Adding a Code Reviewer

For teams that want pre-commit review:

"reviewer": {
  "description": "Code review agent - checks for bugs, security issues, and best practices",
  "mode": "subagent",
  "model": "anthropic/claude-sonnet-4-20251101",
  "temperature": 0.1,
  "tools": {
    "write": false,
    "edit": false,
    "bash": false
  }
}

Usage:

@reviewer Review my changes before I commit

Best Practices

1. Match Temperature to Task

2. Restrict Tools by Role

Principle of least privilege:

  • Research agents: No file access
  • Review agents: Read-only
  • Implementation agents: Full access

3. Use Descriptive Agent Names

Good:

"security-auditor": { "description": "Reviews code for security vulnerabilities" }
"api-documenter": { "description": "Generates OpenAPI specs from code" }

Bad:

"agent1": { "description": "Does stuff" }

4. Create Project-Specific Agents

Put specialized agents in .opencode/agent/:

.opencode/
├── agent/
│   ├── django-expert.md
│   ├── typescript-migrator.md
│   └── test-writer.md
└── opencode.json

5. Test Agent Collaboration

Before relying on auto-invocation, manually test:

@researcher [your typical research question]
@debugger [your typical debug scenario]

Ensure each agent returns useful results.

Common Issues

Agent Not Found

Problem: @researcher not recognized

Fix: Check configuration is in correct location:

# Should be one of:
.opencode/opencode.json
~/.config/opencode/opencode.json

Wrong Model Invoked

Problem: Subagent uses wrong model

Fix: Ensure model field is correct:

"researcher": {
  "model": "perplexity/sonar-pro",  // Not just "perplexity"
  ...
}

Subagent Can’t Access Files

Problem: Debugger says “I don’t have file access”

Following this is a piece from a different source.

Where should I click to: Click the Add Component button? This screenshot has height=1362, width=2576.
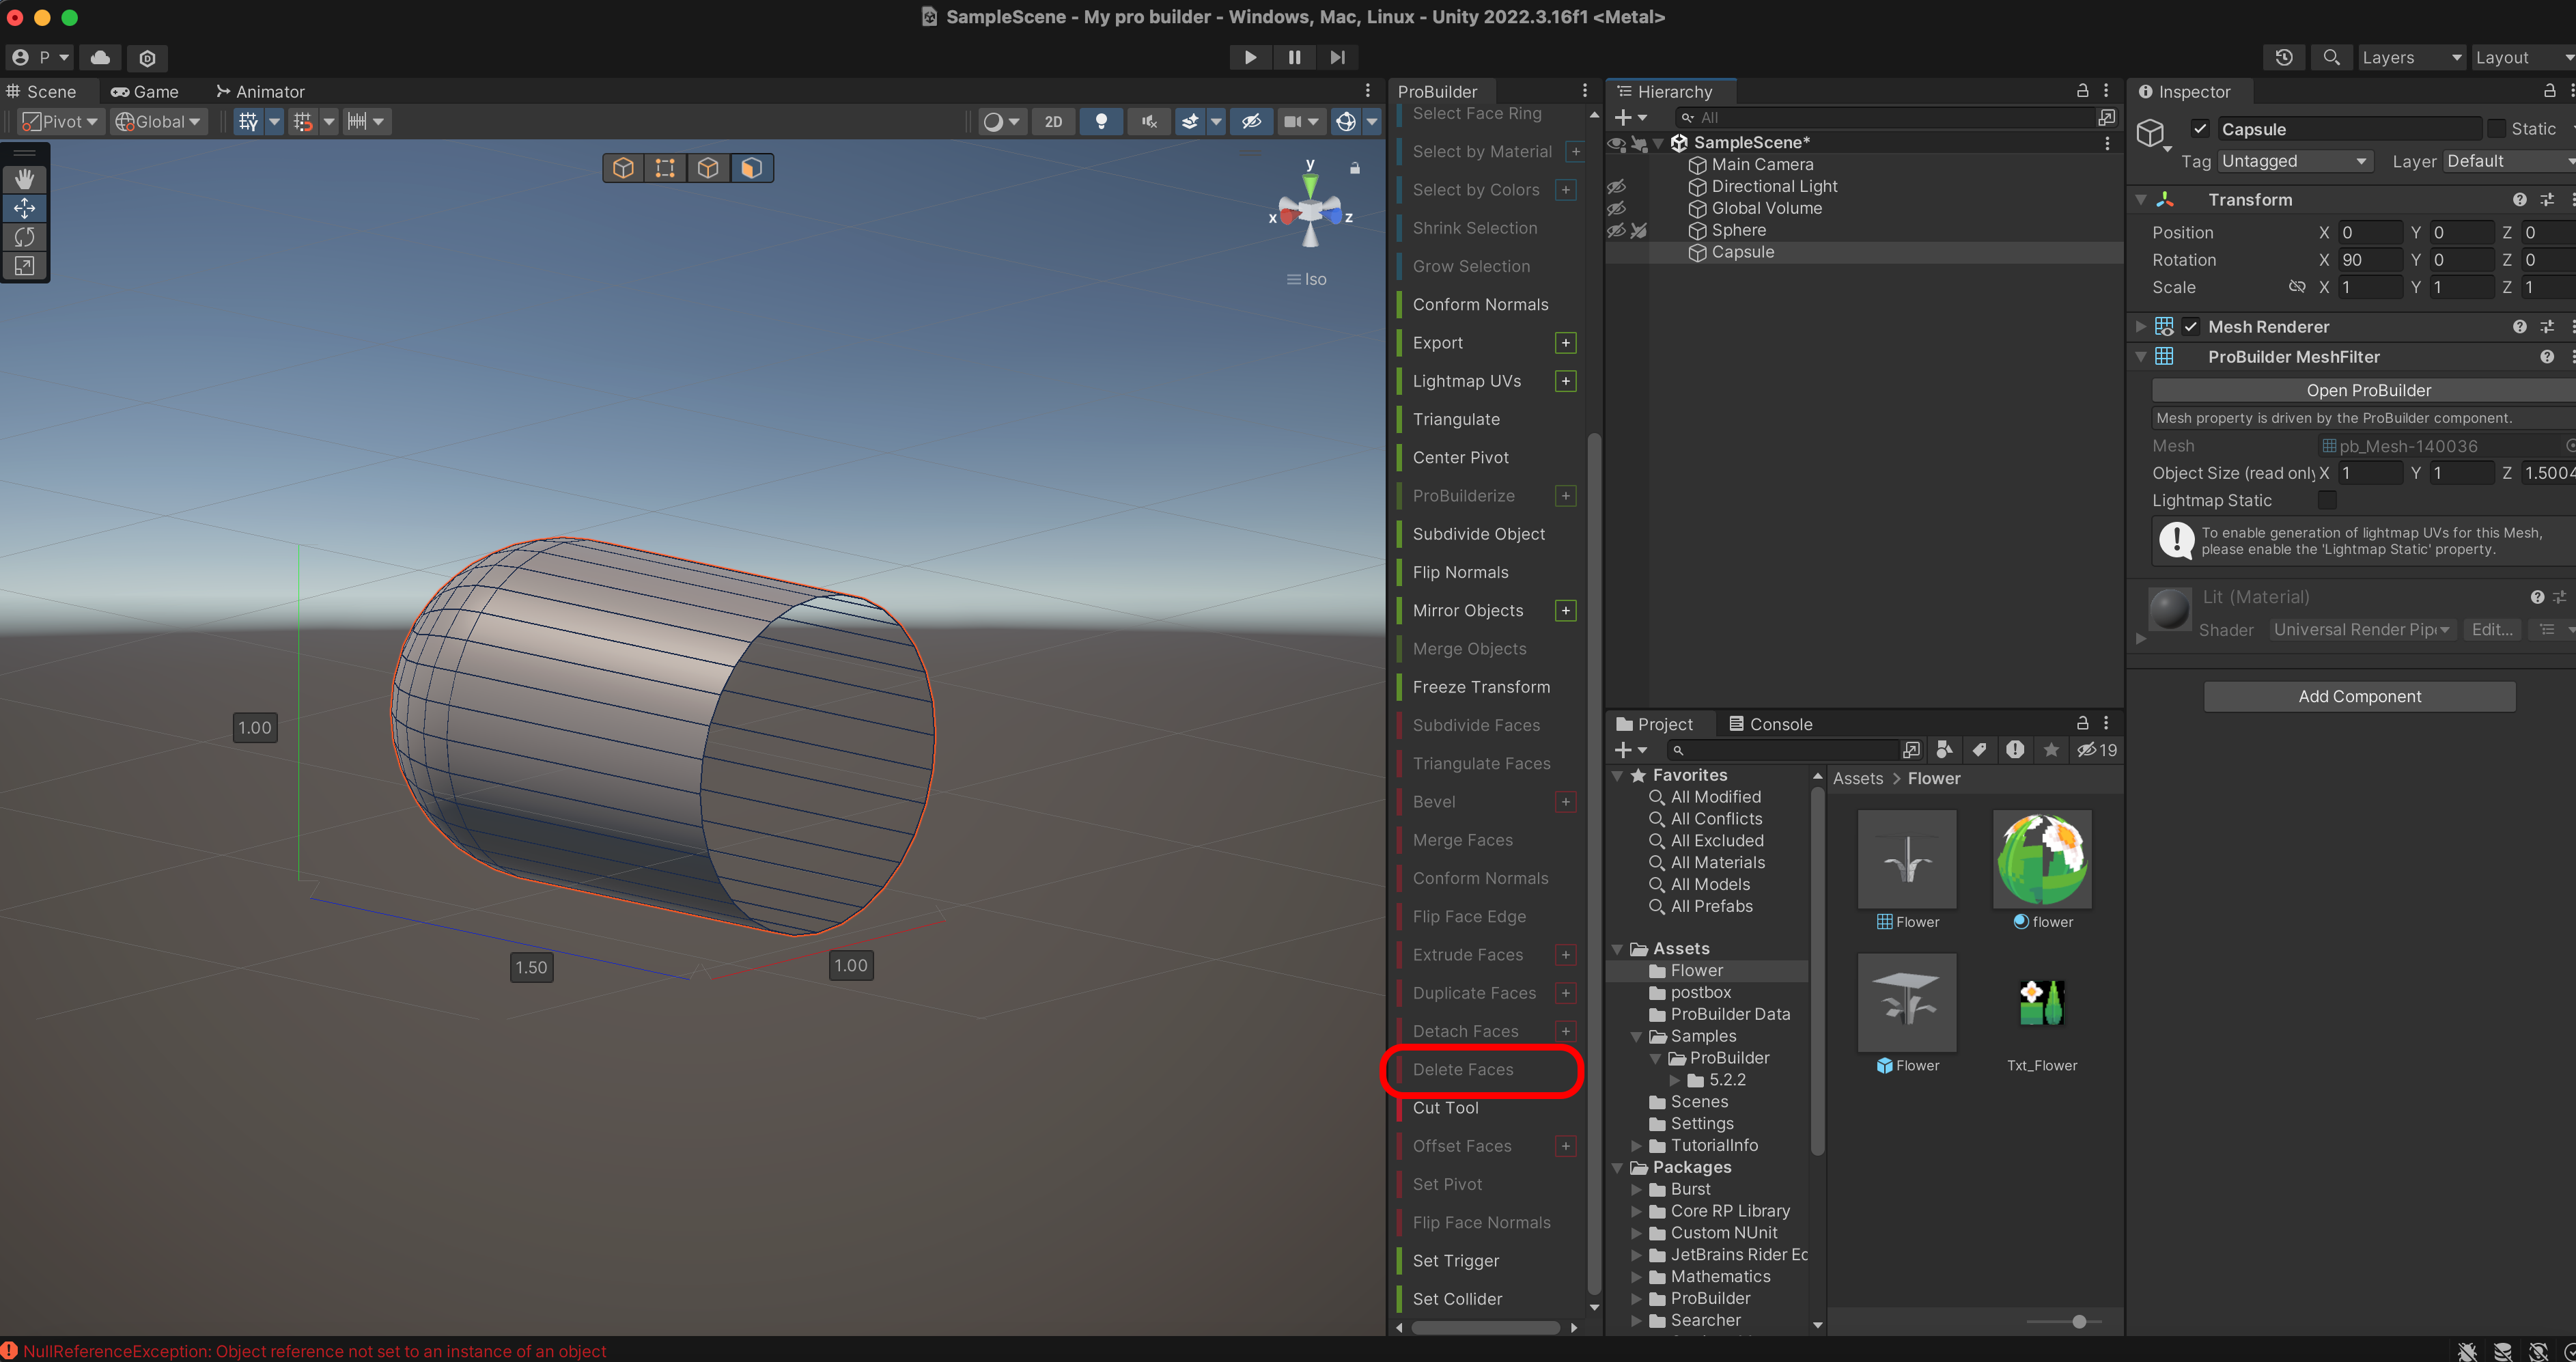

Fix: Check tools configuration:

"tools": {
  "write": true,   // Must be true
  "edit": true,    // Must be true
  "bash": true     // Must be true
}

API Rate Limits

Problem: Agent fails with rate limit error

Fix: Add delays between heavy operations, or use different providers for different agents to spread load.

Why This Works

The multi-agent approach works because it mirrors how expert teams function:

1. Specialists outperform generalists at focused tasks 2. Separation of concerns prevents one agent from doing everything poorly 3. Automatic collaboration removes friction from switching tools 4. Optimized settings (temperature, tools) maximize each agent’s strengths

The result: code that’s written by the best coding model, researched with live documentation, and validated by a dedicated debugger.

Key Takeaways

1. Use Claude Opus for writing code – It’s the best coding model available (72.5% SWE-bench)

2. Use Perplexity for research – Real-time web access beats training data cutoffs

3. Use GPT for debugging – Methodical, structured analysis

4. Match temperature to task – 0.2 for code, 0.3 for debugging, 0.8 for research

5. Restrict tool access by role – Researchers shouldn’t touch files

6. Let agents collaborate automatically – The magic is in the handoffs

This setup has transformed my workflow. Instead of one overwhelmed model trying to be everything, I have three specialists doing what they do best.

Try it yourself. The productivity gains are real.